资产、威胁、脆弱点是信息安全风险的基本要素，是信息安全风险存在的基本条件，缺一不可。除此之外，与信息安全风险有关的要素还包括：安全措施、安全需求、影响等。ISO/IEC 13335－1对它们之间的关系描述如图2－1所示，主要表现在：

（1）威胁利用脆弱点将导致安全风险的产生；

（2）资产具有价值，并对组织业务有一定影响，资产价值及影响越大则其面临的风险越大；

（3）安全措施能抵御威胁、减少脆弱点，因而能减少安全风险；

（4）风险的存在及对风险的认识导出保护需求，保护需求通过安全措施来满足或实现。

图2－1　风险要素及其相互关系

我国的《信息安全风险评估指南》对ISO/IEC 13335－1提出的风险要素关系模型进行了扩展，扩展后的风险要素关系模型如图2－2所示。
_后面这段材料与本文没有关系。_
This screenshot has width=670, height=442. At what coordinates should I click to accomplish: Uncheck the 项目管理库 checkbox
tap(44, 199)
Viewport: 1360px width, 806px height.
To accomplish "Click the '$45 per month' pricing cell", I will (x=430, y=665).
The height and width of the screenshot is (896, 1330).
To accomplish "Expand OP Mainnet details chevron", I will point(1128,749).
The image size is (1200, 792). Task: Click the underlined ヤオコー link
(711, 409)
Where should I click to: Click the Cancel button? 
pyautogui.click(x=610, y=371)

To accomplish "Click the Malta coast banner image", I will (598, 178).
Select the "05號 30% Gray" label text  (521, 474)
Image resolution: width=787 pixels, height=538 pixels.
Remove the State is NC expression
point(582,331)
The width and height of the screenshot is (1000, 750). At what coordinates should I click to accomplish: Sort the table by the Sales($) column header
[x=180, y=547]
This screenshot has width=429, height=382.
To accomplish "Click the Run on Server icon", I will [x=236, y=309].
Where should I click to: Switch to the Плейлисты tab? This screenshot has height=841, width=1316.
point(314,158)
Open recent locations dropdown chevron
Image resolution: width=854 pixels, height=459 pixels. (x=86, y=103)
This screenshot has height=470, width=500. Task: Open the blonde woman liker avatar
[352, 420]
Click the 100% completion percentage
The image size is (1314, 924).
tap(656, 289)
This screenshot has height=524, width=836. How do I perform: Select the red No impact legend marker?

图2－2中方框部分的内容为风险评估的基本要素，椭圆部分的内容是与这些要素相关的属性。风险评估围绕其基本要素展开，在对这些要素的评估过程中需要充分考虑业务战略、资产价值、安全需求、安全事件、残余风险等与这些基本要素相关的各类属性。风险要素及属性之间存在着以下关系：

（1）业务战略依赖资产去实现；

（2）资产是有价值的，组织的业务战略对资产的依赖度越高，资产价值就越大；

（3）资产价值越大则其面临的风险越大；

（4）风险是由威胁引发的，资产面临的威胁越多则风险越大，并可能演变成安全事件；

图2－2　风险要素及其相互间的关系

（5）弱点越多，威胁利用脆弱点导致安全事件的可能性越大；

（6）脆弱点是未被满足的安全需求，威胁要通过利用脆弱点来危害资产，从而形成风险；

（7）风险的存在及对风险的认识导出安全需求；

（8）安全需求可通过安全措施得以满足，需要结合资产价值考虑实施成本；

（9）安全措施可抵御威胁，降低安全事件的发生的可能性，并减少影响；

（10）风险不可能也没有必要降为零，在实施了安全措施后还会有残留下来的风险，有些残余风险来自于安全措施可能不当或无效，在以后需要继续控制，而有些残余风险则是在综合考虑了安全成本与效益后未控制的风险，是可以被接受的；

（11）残余风险应受到密切监视，它可能会在将来诱发新的安全事件。

与ISO/IEC 13335提供的风险要素关系模型相比，我国《信息安全风险评估指南》对安全风险的描述更详细、更具体、更透彻。